● **Given text**
+---+

Second, why does RPG writing have to be a full-time job? Every creative endeavor is like this. I work down the hall from a well-known, widely respected, and actively working comic writer. But also, more money is good and he can do both.

Maybe Avery makes good money doing a job they love[2], but they could make $5,000 a year writing RPG adventures for the DMs Guild or small Kickstarters or somesuch. Not enough to live off of, but $5,000 a year isn't nothing. It's a real difference in QOL. And then some person on the internet tells them "You should charge more. You're not charging a living wage. You're hurting the industry." Why is it on them?

I'm all for the fall of global capitalism, and I think people should be paid more, and I agree with a lot of the recent sentiments and the principles of the QTPoC post.

But the idea that if you're not doing this full time or if you care about something other than financial compensation you're a "tourist" is kinda offensive.

+---+

● **Given instruction 1**
In the records, retype the lines from the line with "Identify the location of Replace." up to and including the line with "calligraphic line is".
The passage on RPG writing and the records that come after it were taken from unrelated sources.

A run of records

+---+

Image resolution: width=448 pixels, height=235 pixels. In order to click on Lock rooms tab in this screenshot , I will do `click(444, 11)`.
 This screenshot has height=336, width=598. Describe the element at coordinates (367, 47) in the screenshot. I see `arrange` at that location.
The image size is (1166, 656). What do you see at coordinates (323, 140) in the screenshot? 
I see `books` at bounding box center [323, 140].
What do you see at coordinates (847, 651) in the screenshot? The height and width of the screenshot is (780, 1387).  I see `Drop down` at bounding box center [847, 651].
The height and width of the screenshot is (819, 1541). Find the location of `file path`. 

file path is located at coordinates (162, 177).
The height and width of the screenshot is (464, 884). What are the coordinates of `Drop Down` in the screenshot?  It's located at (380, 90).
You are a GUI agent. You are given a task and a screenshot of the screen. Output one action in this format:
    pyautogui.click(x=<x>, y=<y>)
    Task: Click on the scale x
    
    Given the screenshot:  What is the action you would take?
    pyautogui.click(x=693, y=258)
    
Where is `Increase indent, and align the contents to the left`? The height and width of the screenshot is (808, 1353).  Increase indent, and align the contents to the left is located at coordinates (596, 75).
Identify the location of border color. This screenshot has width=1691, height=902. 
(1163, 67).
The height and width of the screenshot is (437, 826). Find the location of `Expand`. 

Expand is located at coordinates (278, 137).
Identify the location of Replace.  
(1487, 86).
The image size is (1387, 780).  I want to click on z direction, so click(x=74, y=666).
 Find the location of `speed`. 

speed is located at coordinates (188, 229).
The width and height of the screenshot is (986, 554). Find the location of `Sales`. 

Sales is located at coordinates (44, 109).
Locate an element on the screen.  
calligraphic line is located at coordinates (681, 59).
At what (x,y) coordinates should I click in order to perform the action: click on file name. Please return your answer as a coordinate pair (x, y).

+---+

● **Given instruction 2**
In the passage on RPG writing, how much money a year could Avery make writing RPG adventures?

● **Output 1**
Identify the location of Replace.  
(1487, 86).
The image size is (1387, 780).  I want to click on z direction, so click(x=74, y=666).
 Find the location of `speed`. 

speed is located at coordinates (188, 229).
The width and height of the screenshot is (986, 554). Find the location of `Sales`. 

Sales is located at coordinates (44, 109).
Locate an element on the screen.  
calligraphic line is located at coordinates (681, 59).

● **Output 2**
$5,000 a year.